**Text under study**.

----------------------------------------

Tailored roman blinds make an economical window dressing. Rods are set horizontally at intervals across the back so that the fabric folds into neat pleats when raised.

Roman blinds lie flat against a window and pull up into tailored horizontal pleats. They can be hung in virtually any type of room to good effect, by themselves or teamed with toning or matching curtains.

A roman blind fits inside or outside the window recess, either attached to a batten with touch-and-close fastening or to a special blind track with heading tape. It is drawn up into crisp pleats by means of cords and rings stitched to the reverse side of the blind. A wooden lath along the base of the blind keeps it hanging down straight, while fine dowels, inserted horizontally into casings at intervals down the blind, hold the pleats neatly taut against the window.

----------------------------------------

**Data extract**.
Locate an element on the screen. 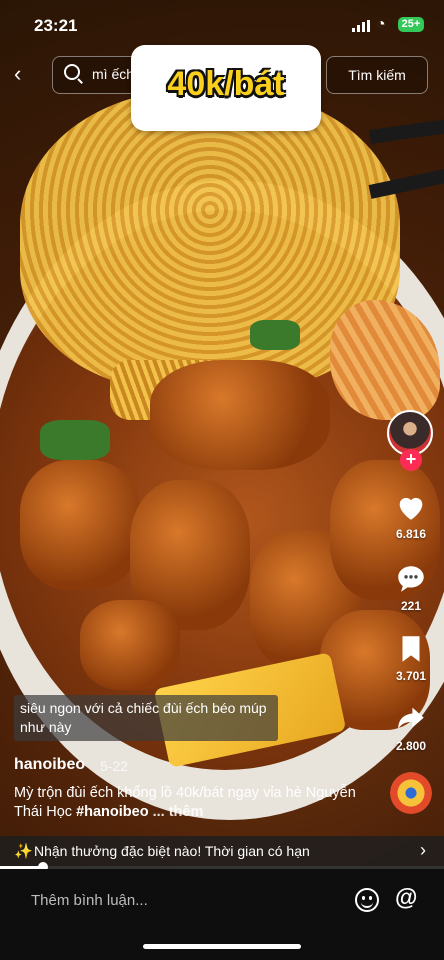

----------------------------------------

**Task set**.
A) Reproduce the passage on roman blinds, starting with "Roman blinds lie" and going on through "or matching curtains.", substituting "drapes" for "curtains".
B) According to the passage on roman blinds, what keeps the blind hanging down straight?

**Responses**.
A)
Roman blinds lie flat against a window and pull up into tailored horizontal pleats. They can be hung in virtually any type of room to good effect, by themselves or teamed with toning or matching drapes.

B) A wooden lath along the base of the blind.